Em 2013, ela e o marido souberam de uma criança americana que usava um óleo rico em CBD (canabidiol) para aliviar sintomas dessa síndrome. Escreveram para os pais para saber do remédio. Na época, a vigilância sanitária ainda não permitia a importação da substância para o Brasil, então o casal recorreu à importação ilegal. "Ou tráfico internacional de drogas. Algo que é vendido nos Estados Unidos como suplemento alimentar", diz a advogada.
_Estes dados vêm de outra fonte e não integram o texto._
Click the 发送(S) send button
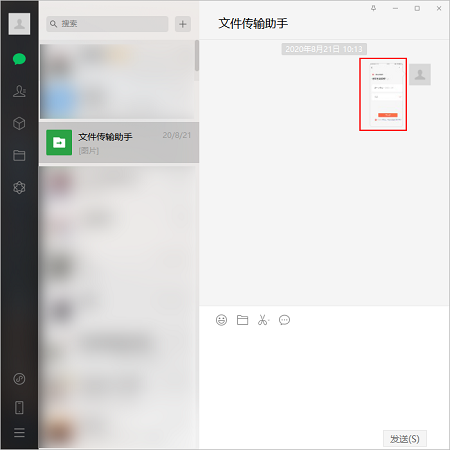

Ainda assim, a família ficou refém do cultivo clandestino por anos até que a Justiça liberasse o habeas corpus em novembro de 2016. "Eu sempre tive uma intuição de que eu estava no caminho certo, e o que eu estava fazendo não era crime. Eu achava um absurdo as pessoas acharem que aquilo era crime", comenta Brito.
A vida não espera por habeas corpus
"A doença não espera", afirma Carlos, que há um ano aguarda o parecer da Justiça. E ele não é o único a se sentir assim. De acordo com os dados da Rede Jurídica pela Reforma da Política de Drogas, até setembro de 2018, apenas 25 brasileiros possuíam o direito de cultivar maconha para fins medicinais. Até o momento, as autorizações dizem respeito a pacientes com diagnóstico de dor neuropática, epilepsia, Parkinson, esclerose, artrose e câncer.
Para o médico Ricardo Ferreira, especialista em coluna e tratamento de dor, é necessário que a Anvisa se mobilize o quanto antes para regulamentar o cultivo de maconha medicinal. "E eu acho que ninguém deveria ter o poder de inibir uma pessoa de buscar a melhoria da sua qualidade de vida, nenhuma lei, nenhuma regulamentação e muito menos uma agência regulamentadora como a Anvisa, que deveria prezar pela vida."